ВАШИ ЗАДАНИЯ:
A – Процитируйте из отрывка о Марине Ивановне всё, начиная со слов «Скрещение судеб - стр.» и вниз до слов «протоколами мучительных допросов.».
B – Сколько лет, согласно отрывку о Марине Ивановне, пролежали её письма к Берии в архиве?
C – Продолжите отрывок о письмах Марины Ивановны к Берии, начав сразу после его последнего предложения.
── ИСХОДНЫЙ ОТРЫВОК
Скрещение судеб - стр. 88
Сколько же было у нее терпения, упорства, воли – «моя семижильная гордость, якобы – все могущая: и поднять и сбросить и нести и снести…» Когда-то еще почти девочкой она сказала Волошину: «Мне надо быть очень сильной и верить в себя – иначе совсем невозможно жить!» И как всю жизнь ей приходилось быть сильной вопреки себе самой: «Меня все считают мужественной. Я не знаю человека робче себя…»
…Пятьдесят три года пролежали письма Марины Ивановны к Берии, неведомые никому, в одном из самых страшных архивов страны, где под грифом «хранить вечно» хранятся изобретенные такой чудовищной и такой тупой фантазией «Дела» изничтоженных морально, измученных физически, а затем расстрелянных ни в чем не повинных людей! Пролежали в «Деле»[42] Сергея Яковлевича, соседствуя с его автографами, оставленными им под протоколами мучительных допросов.
────
── ИСХОДНЫЕ ЗАПИСИ
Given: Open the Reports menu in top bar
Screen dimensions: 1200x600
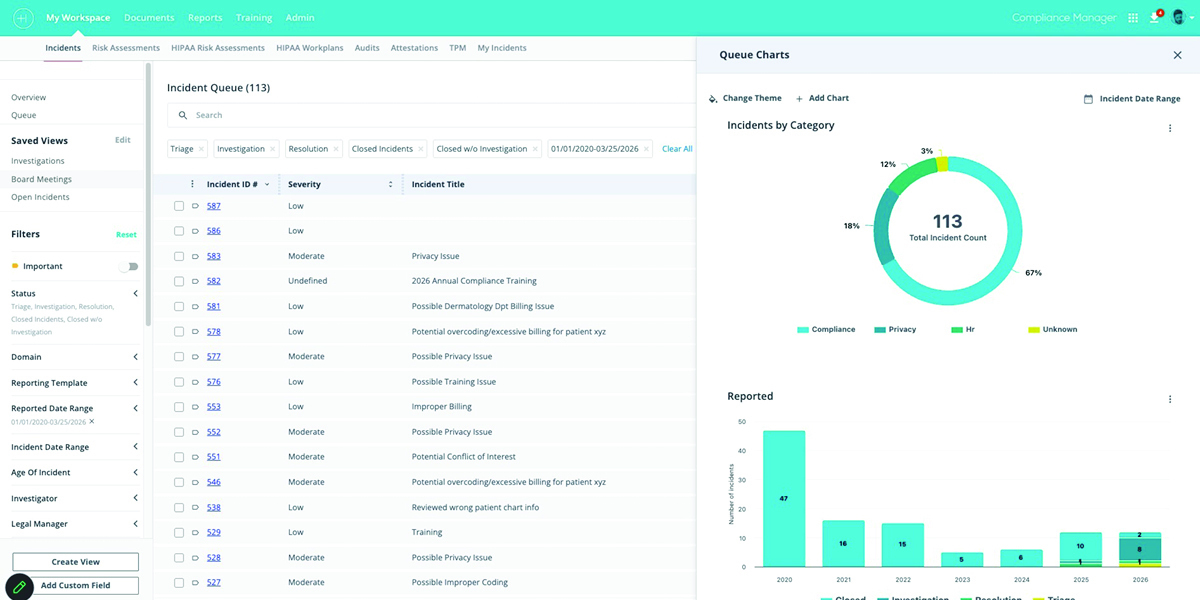Looking at the screenshot, I should click(x=205, y=18).
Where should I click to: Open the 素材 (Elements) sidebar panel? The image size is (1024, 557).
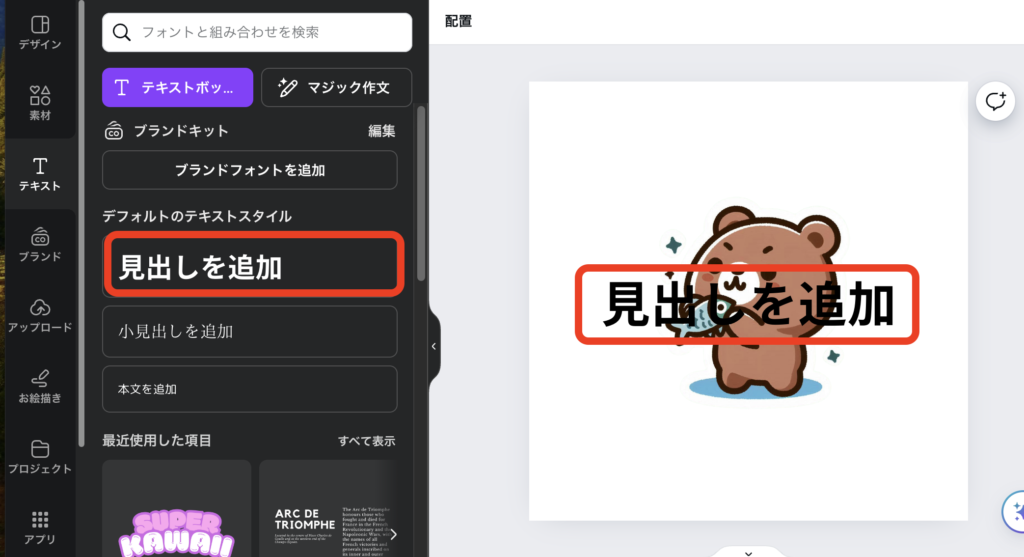pyautogui.click(x=40, y=103)
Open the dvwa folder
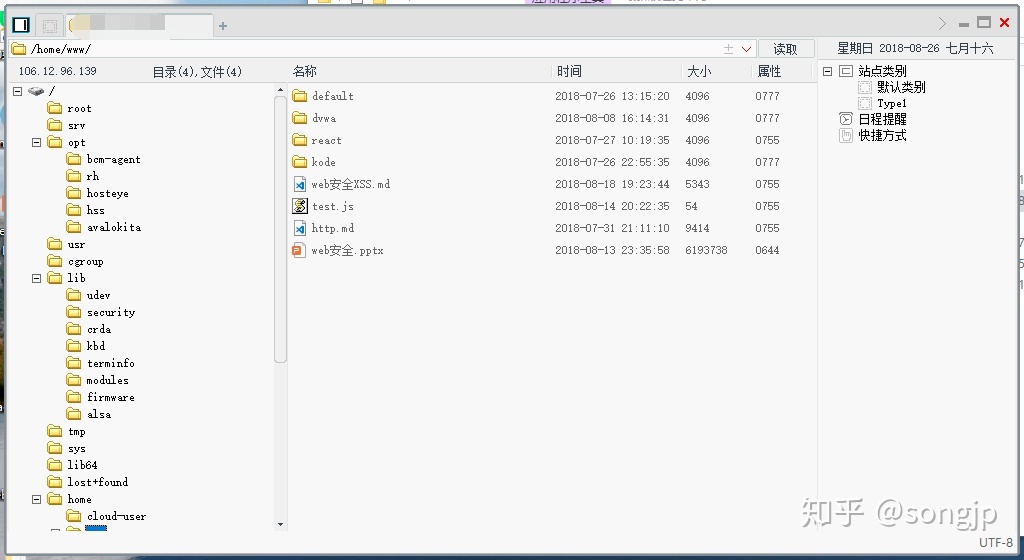 click(x=323, y=118)
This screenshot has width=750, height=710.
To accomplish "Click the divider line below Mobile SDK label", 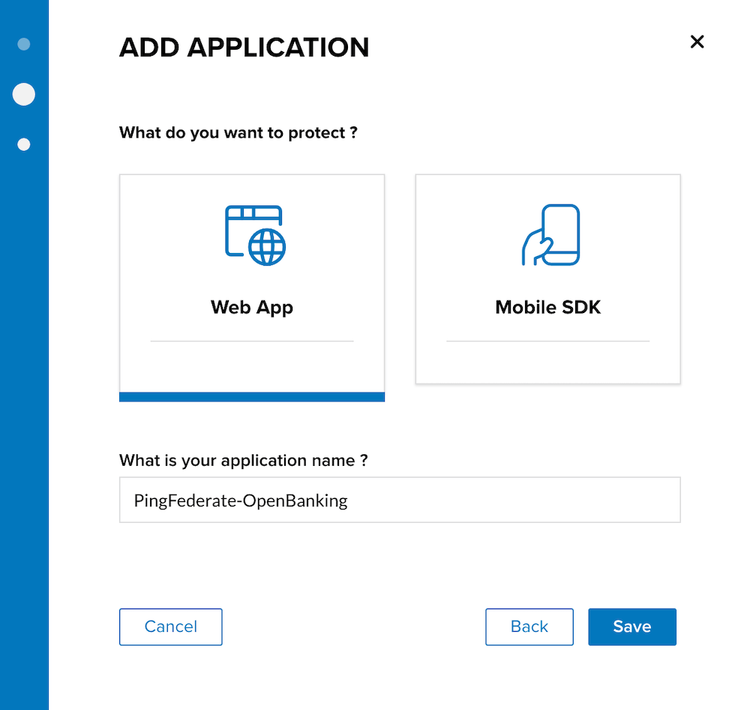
────
ОЖИДАЕМЫЕ ОТВЕТЫ:
A –
Скрещение судеб - стр. 88
Сколько же было у нее терпения, упорства, воли – «моя семижильная гордость, якобы – все могущая: и поднять и сбросить и нести и снести…» Когда-то еще почти девочкой она сказала Волошину: «Мне надо быть очень сильной и верить в себя – иначе совсем невозможно жить!» И как всю жизнь ей приходилось быть сильной вопреки себе самой: «Меня все считают мужественной. Я не знаю человека робче себя…»
…Пятьдесят три года пролежали письма Марины Ивановны к Берии, неведомые никому, в одном из самых страшных архивов страны, где под грифом «хранить вечно» хранятся изобретенные такой чудовищной и такой тупой фантазией «Дела» изничтоженных морально, измученных физически, а затем расстрелянных ни в чем не повинных людей! Пролежали в «Деле»[42] Сергея Яковлевича, соседствуя с его автографами, оставленными им под протоколами мучительных допросов.

B – Пятьдесят три года.

C –
А в характеристике своего мужа Марина Ивановна не ошиблась! Там, в застенке, Сергей Яковлевич держался с величайшим достоинством и проявил редкостную выдержку и мужество до конца. Он не поддался на изуверские провокации следователей и отказался лжесвидетельствовать, что, увы, удавалось в тех нечеловеческих условиях так немногим… И это еще при том, что он был тяжко болен. Сердечные приступы у него возобновились в Болшеве, когда увезли Алю, а тут, в застенке, уже почти через несколько дней тюремные врачи приходят к выводу, что ему требуется длительное лечение, что «занятия» (так назывались допросы!) можно проводить только при щадящем режиме: в дневное время, два-три часа, не более, в спокойной обстановке, да еще при хорошей вентиляции!.. Его допрашивали по многу часов подряд, и когда он просил прервать «занятия», так как он плохо себя чувствует, то ему предлагалось сначала сознаться в своей шпионской деятельности, и тогда ему дадут отдохнуть… Так что какой уж тут щадящий режим!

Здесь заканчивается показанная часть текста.